Rejection is something that we all have to deal with in life.  We get rejected by schools, jobs, friends, romantic interests, customers, and institutions all the time.  And every single time, it sucks, especially when what is getting rejected is something that has been labored over, cultivated, and worked on for months or even years.  I think that we give a bit of our souls to every creative effort, and it can really be brutal when our creations don't measure up.  But it does good to remember that rejection is just as inevitable as death and taxes.  Sometimes , no matter how we might try or what we might do, we are just not the right fit.

Even though creative people are by nature sensitive, it's absolutely necessary to develop a thick skin.  Unless you're purely doing something for yourself, without the intent to have the world scrutinize it, any effort that is put out for the pubic to enjoy will be put under the magnifying glass.  The agenting process is a good way to develop that thick skin, to not be devastated when someone doesn't like something, and to be able to learn how to take criticism, absorb the good critiques and shed the bad.

Rejection can also be very good fuel for moving into an unexpected direction.  After I recovered from my crushing defeat, I sought out a professional editor for a consultation on my manuscript.  He tore that sucker apart, but he gave me a lot of good tips and tricks, and a lot of really worthwhile feedback on my strengths and weaknesses.  His help was exactly what I needed for the project that I'm about to shop.  I figured, that if everyone thought that my manuscript was not publishable, maybe it was the manuscript's problem, and not just a fact that I didn't hit on the right agent or that maybe the market was moving away from what I was doing, and if I could fix what I had done wrong that was repeatedly missing the mark, then I would have greater success.

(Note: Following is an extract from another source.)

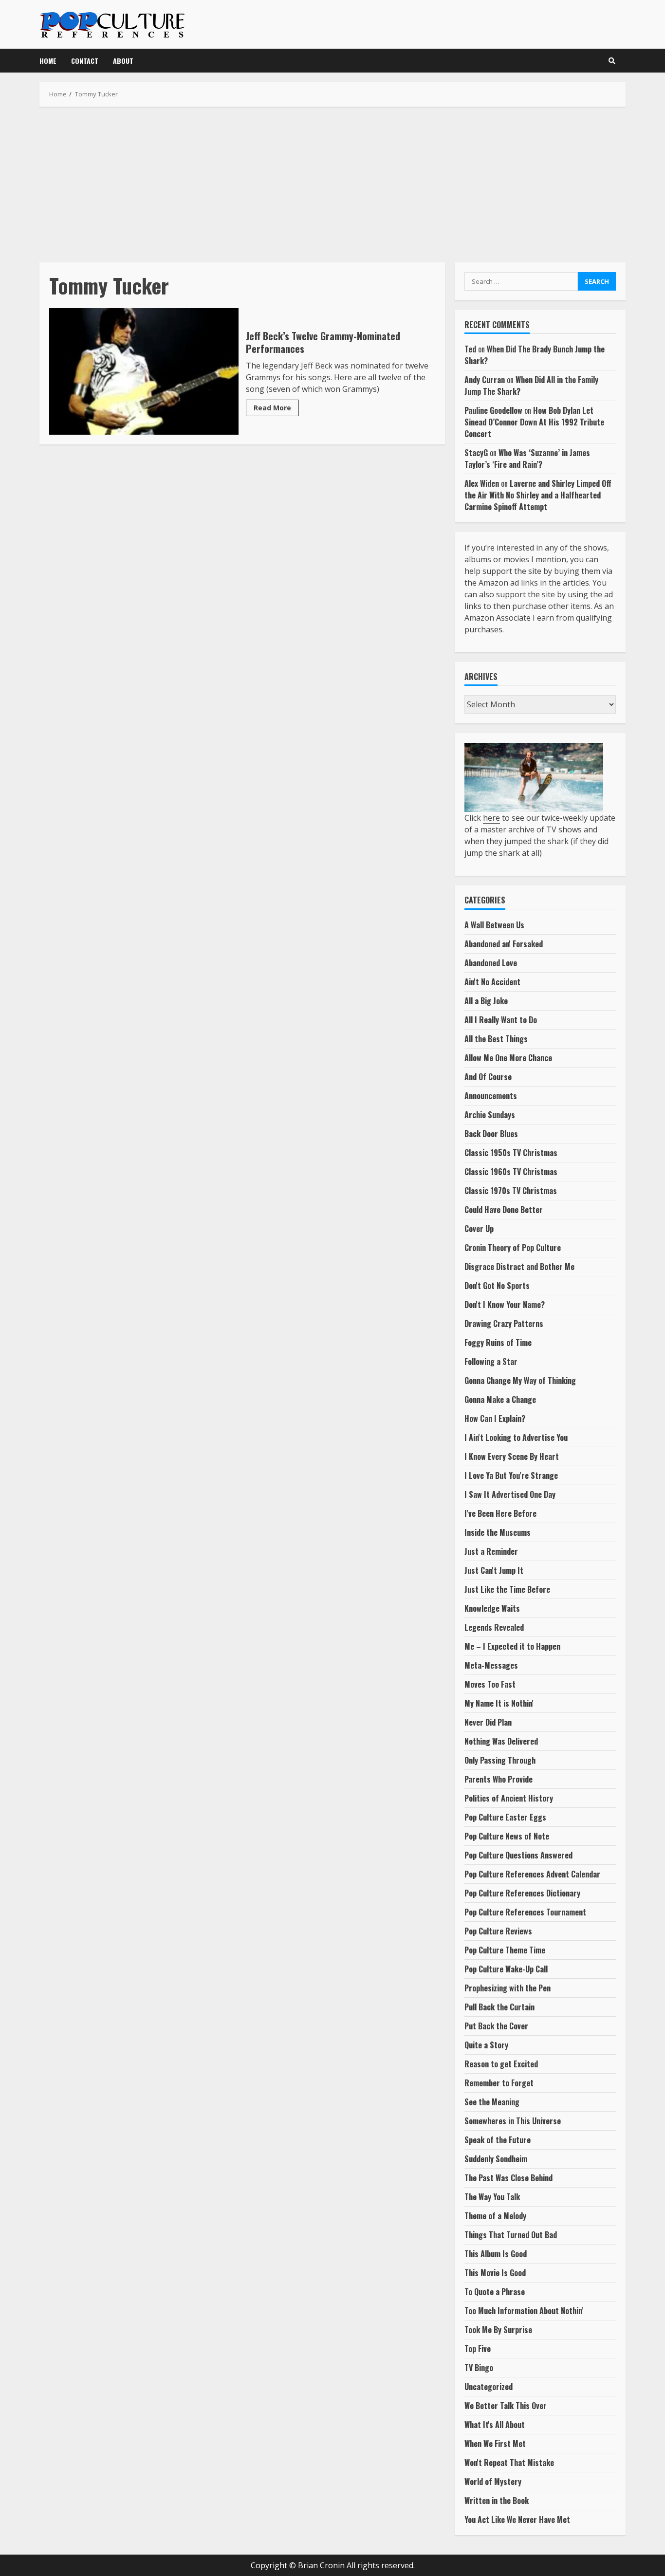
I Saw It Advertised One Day (509, 1494)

This is not meant to be a "pick yourself up, dust yourself off, and chin up, slugger, you're a winner" post... I don't really do that.  But if you are a writer, don't worry.  You are not alone.  We have all been rejected, we have all been turned down, for whatever reason, and I am right here with you on the Reject Bus.  However, the Reject Bus is a journey, not a destination.  There will be a time when your stop comes up.